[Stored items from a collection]

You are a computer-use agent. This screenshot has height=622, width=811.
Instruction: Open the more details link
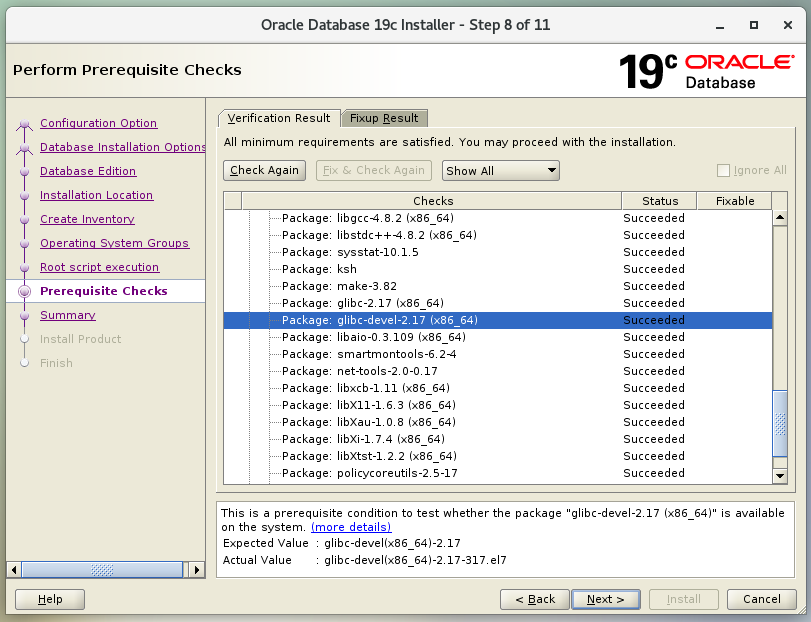tap(350, 527)
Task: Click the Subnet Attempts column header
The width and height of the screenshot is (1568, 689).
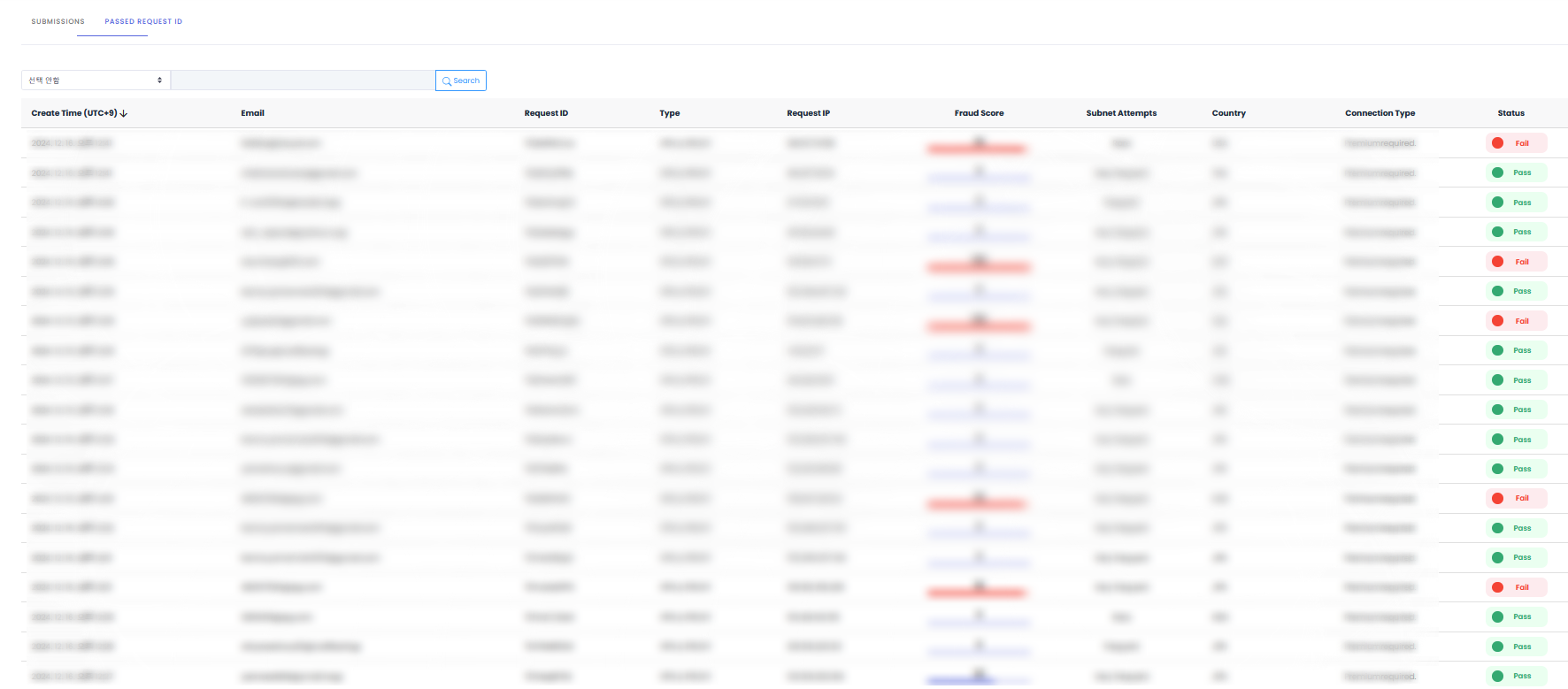Action: [x=1121, y=113]
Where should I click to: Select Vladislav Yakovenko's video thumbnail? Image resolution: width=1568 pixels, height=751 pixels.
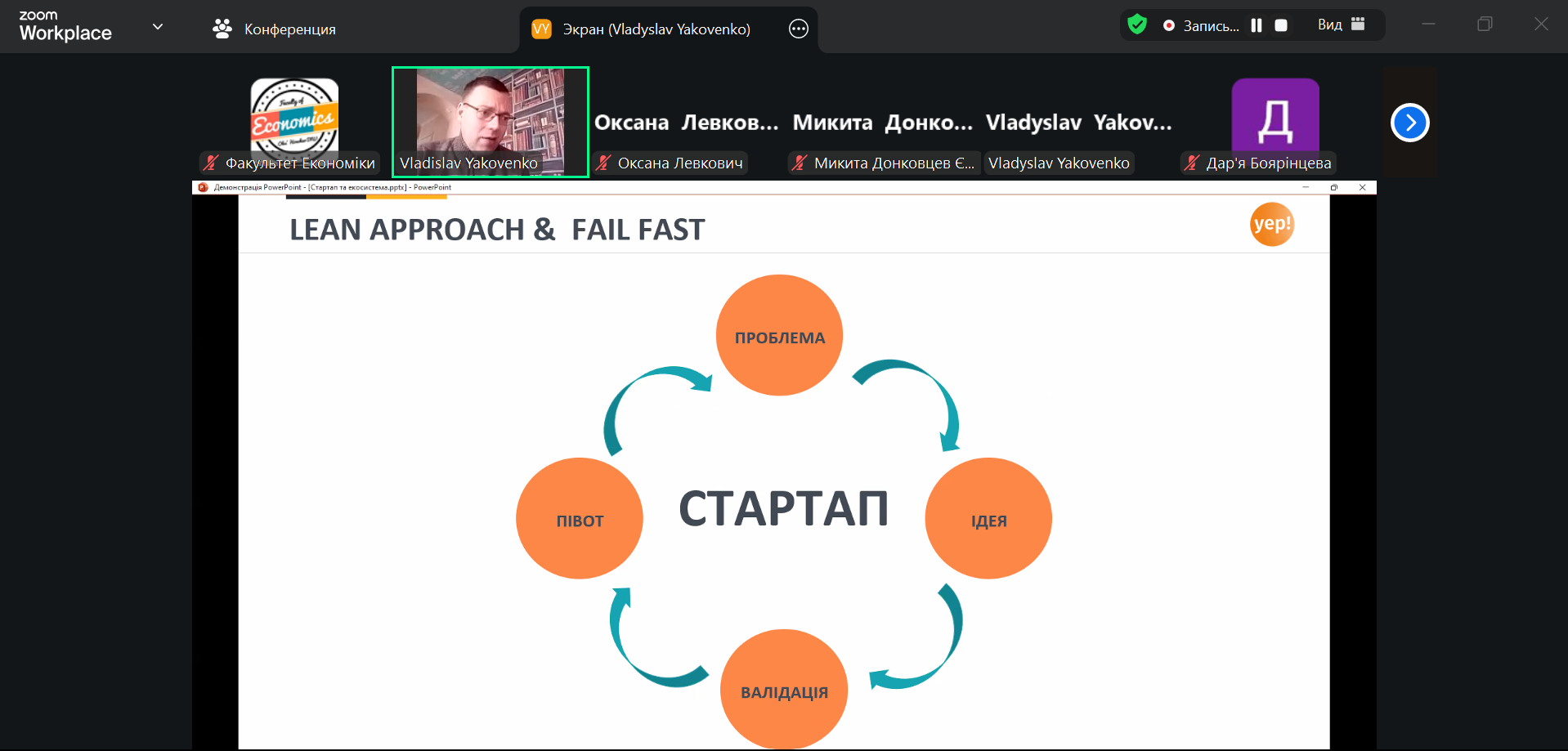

• [Task to carry out]
An exact copy of the lines from the one with "The width and" through the end of the entries above, both included, is the whole answer. It contains no pictures.

• [Output for this exercise]
The width and height of the screenshot is (1568, 689).
Action: [x=1121, y=113]
Where should I click to: Select Vladislav Yakovenko's video thumbnail? Image resolution: width=1568 pixels, height=751 pixels.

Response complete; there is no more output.